Let $$r = \sqrt{x^2 +y^2 +z^2} = \lVert x \rVert _\mathbb{R} _^3$$
be the Euclidean distance of the point $$x = (x,y,z) \in \mathbb{R} ^3$$ from the origin.

And $$e_r := \nabla r$$

Let F be a central force , i.e.,


$$\underline{F} = - \nabla U(r)$$

for some function $U : \mathbb{R} \rightarrow \mathbb{R}$

Show that

$$\underline{F} = \pm \lVert \underline{F} \rVert e_r$$

What is $$\lVert F \rVert$$ ?

Homework Equations

The Attempt at a Solution

I just don't really understand what is being asked here.
Any help would be appreciated.
Thanks.

 

[Delphi51]

Why don't you write up the gradient for tau in partial derivative notation.
Also do it for the gradient of function U. Take a good look at the "show that" line in this notation and perhaps inspiration will strike!

 

[Ed Aboud]

Ok so you get $$\nabla U(r) = ( \frac{\partial }{\partial x}U(r) + \frac{\partial }{\partial y}U(r) + \frac{\partial }{\partial z}U(r))$$

I'm still not really sure what the question is asking me for.

Thanks again.

 

[Delphi51]

Okay, you've got the left side of the equation you are supposed to find.
Now work on the right side, the gradient of that tau = square root(x^2 + y^2 + z^2)

 

[Ed Aboud]

So wait you're saying that $$\nabla U(r) = ( \frac{\partial }{\partial x}U(r) + \frac{\partial }{\partial y}U(r) + \frac{\partial }{\partial z}U(r)) = \nabla r$$

 

[Delphi51]

Show that
$$\underline{F} = \pm \lVert \underline{F} \rVert e_r$$

I better confess that I don't know how to do this problem.
I just thought you should try writing expressions for the two sides of this thing they are asking you to show, before giving up.
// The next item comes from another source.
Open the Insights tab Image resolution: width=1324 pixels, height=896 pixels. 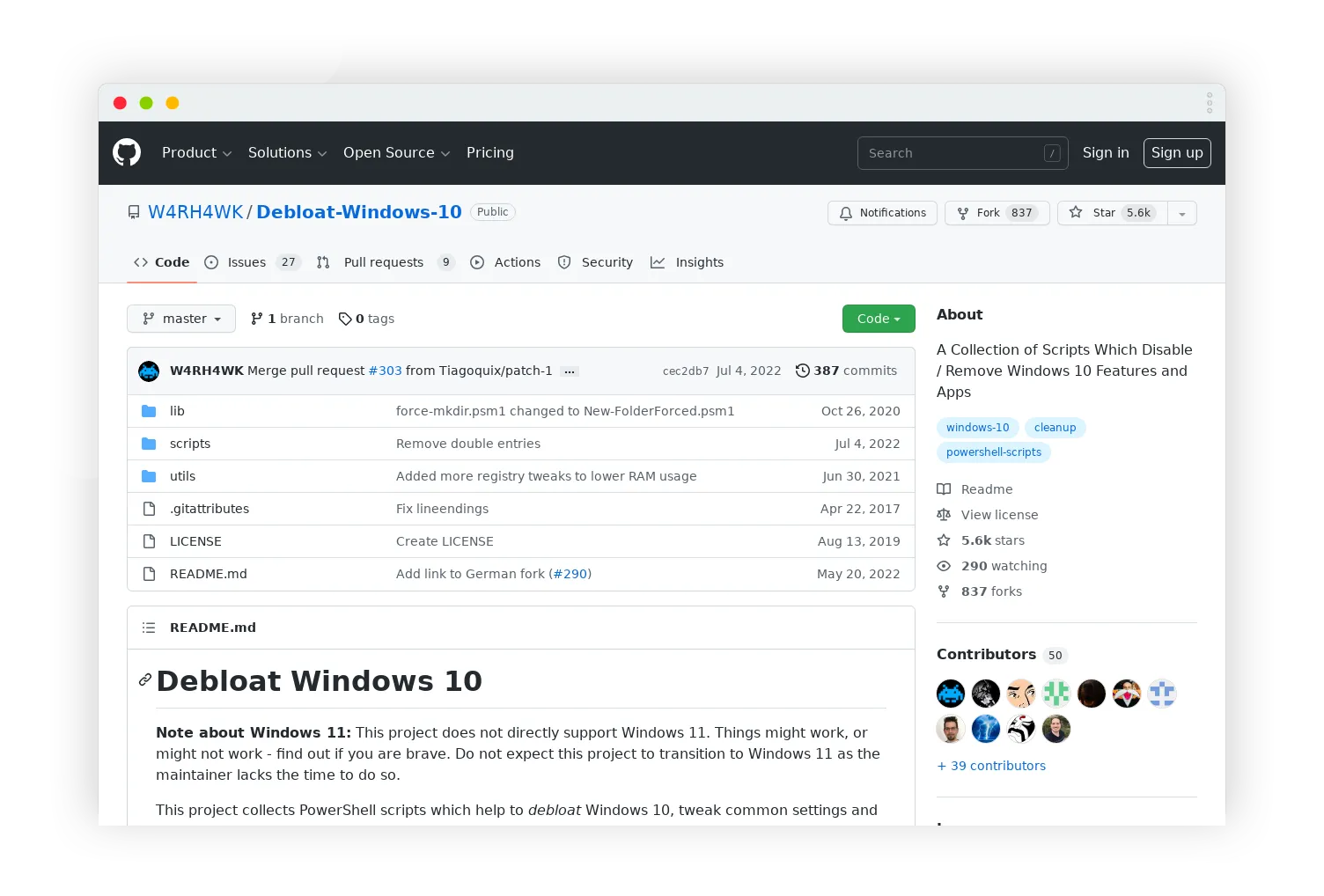click(688, 262)
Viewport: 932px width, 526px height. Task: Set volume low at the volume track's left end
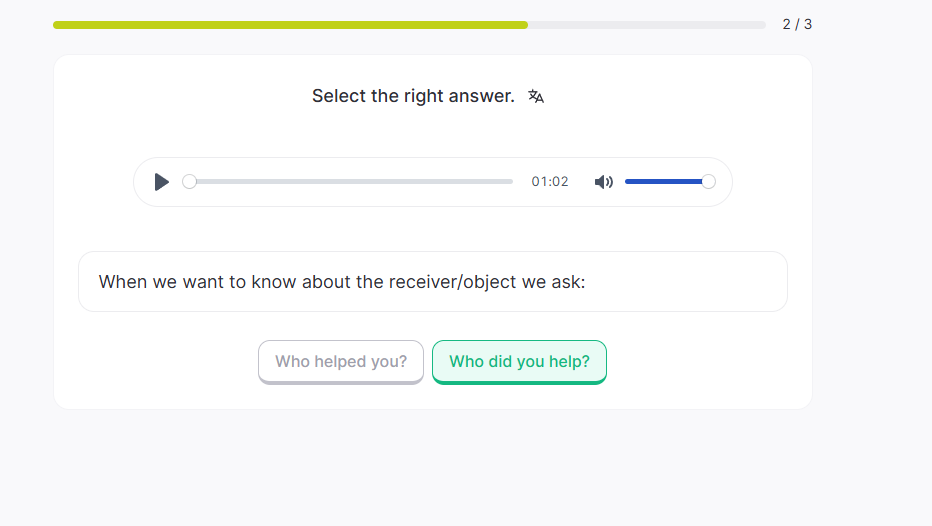click(629, 182)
Who knows, once you see it written out in partial derivative form, you may see how to show the two sides are equal.

That expression in your last post isn't finished - you have to do the gradient partial derivatives on the right side and also multiply by that magnitude of F (or whatever the double vertical lines around F mean).

 

[Ed Aboud]

Oh ok, well thanks for trying anyway.

Can anyone else help please?